Les 28 et 29 octobre 2006, Genève accueillera cette Convention Internationale des Collectivités Locales.
Elle a pour ambition de
souder les liens entre les collectivités attachées aux valeurs de démocratie et de service public ;
renforcer la coopération entre les acteurs des mo-bilisations que sont les élus locaux, les organisations syndicales, les mouve-ments sociaux et les ONG qui souscrivent à cette dynamique ;
promouvoir et mettre en Å“uvre la « Résolution de Liège » adoptée lors de la précédente Convention qui s’est tenue dans cette ville en octobre 2004.
| De nombreuses villes et autres collectivités locales, en Europe et dans le monde, contestent l’objectif de l’OMC de faire commerce de tout. Son Accord Général sur le Commerce des Services entend généraliser la mise en concurrence d’un maximum de services dans un maximum de secteurs, tant au plan mondial qu’au plan local.
L’AGCS met en péril tous les services publics, à tous les niveaux de pouvoir, et met sous tutelle la libre administration des collectivités locales par leurs assemblées élues.
Le droit du commerce prime ainsi sur toute autre considération sociale, comme sur toute autre législation continentale, nationale, régionale ou communale. Via les accords et les politiques de libre échange, les ajustements structurels visent à asservir les collectivités locales.
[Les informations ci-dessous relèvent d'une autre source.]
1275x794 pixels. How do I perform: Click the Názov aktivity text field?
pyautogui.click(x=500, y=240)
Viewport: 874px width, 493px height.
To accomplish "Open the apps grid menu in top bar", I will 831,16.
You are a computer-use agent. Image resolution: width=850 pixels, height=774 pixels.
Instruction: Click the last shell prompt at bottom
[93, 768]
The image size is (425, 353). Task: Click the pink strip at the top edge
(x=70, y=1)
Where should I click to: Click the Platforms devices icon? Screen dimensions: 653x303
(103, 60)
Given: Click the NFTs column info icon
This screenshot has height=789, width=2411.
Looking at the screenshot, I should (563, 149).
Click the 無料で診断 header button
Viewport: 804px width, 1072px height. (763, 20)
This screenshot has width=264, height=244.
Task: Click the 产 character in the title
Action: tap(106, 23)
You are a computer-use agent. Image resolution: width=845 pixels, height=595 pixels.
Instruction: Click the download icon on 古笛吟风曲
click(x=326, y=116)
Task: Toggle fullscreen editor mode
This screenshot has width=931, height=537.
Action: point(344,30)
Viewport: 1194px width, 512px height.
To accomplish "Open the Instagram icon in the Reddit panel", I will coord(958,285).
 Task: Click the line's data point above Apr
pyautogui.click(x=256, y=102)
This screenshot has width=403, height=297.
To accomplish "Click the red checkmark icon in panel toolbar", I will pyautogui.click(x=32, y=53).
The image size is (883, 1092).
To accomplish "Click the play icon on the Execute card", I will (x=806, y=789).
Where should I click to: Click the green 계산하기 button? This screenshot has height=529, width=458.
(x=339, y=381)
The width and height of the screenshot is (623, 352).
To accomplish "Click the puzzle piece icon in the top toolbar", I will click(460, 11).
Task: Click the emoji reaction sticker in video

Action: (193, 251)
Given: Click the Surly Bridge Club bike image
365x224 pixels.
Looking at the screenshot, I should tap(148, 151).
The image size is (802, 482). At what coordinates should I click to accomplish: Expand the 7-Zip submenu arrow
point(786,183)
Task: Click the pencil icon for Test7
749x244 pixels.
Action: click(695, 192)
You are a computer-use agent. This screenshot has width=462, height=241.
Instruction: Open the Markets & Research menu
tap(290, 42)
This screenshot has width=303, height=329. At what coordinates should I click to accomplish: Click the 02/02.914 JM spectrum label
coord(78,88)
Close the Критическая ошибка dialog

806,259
Cette logique démantèle le service public et supprime la liberté des pouvoirs locaux de pouvoir s’en doter pour satisfaire les besoins sociaux de leurs populations.
Les mérites de cette libéralisation prônée par l’OMC sont loin d’être au rendez-vous : le creusement des inégalités, l’accentuation des disparités territoriales et des déséquilibres socio-économiques, les catastrophes humanitaires et dérèglements environnementaux, l’aiguisement des tensions, insécurisent, un peu plus chaque jour, l’existence et l’avenir des populations, comme le devenir de la planète.
Parce que les collectivités locales,
en concentrant tous les effets de cette mondialisation, sont en première ligne pour résister à cette néfaste perspective qui manque cruellement d’humanité ;
en étant proches des besoins de leur population, ont un devoir d’ingérence dans ce qui se trame à l’OMC, et un devoir de riposte sous peine d’être accusées de non assistance à personne et à planète en danger ;
en étant porteuses de l’utilité sociale, entendent promouvoir le service public comme réponse à l’intérêt commun ;
en ambitionnant de relever les défis sociaux, économiques et environnementaux, entendent faire vivre l’universalité du service public.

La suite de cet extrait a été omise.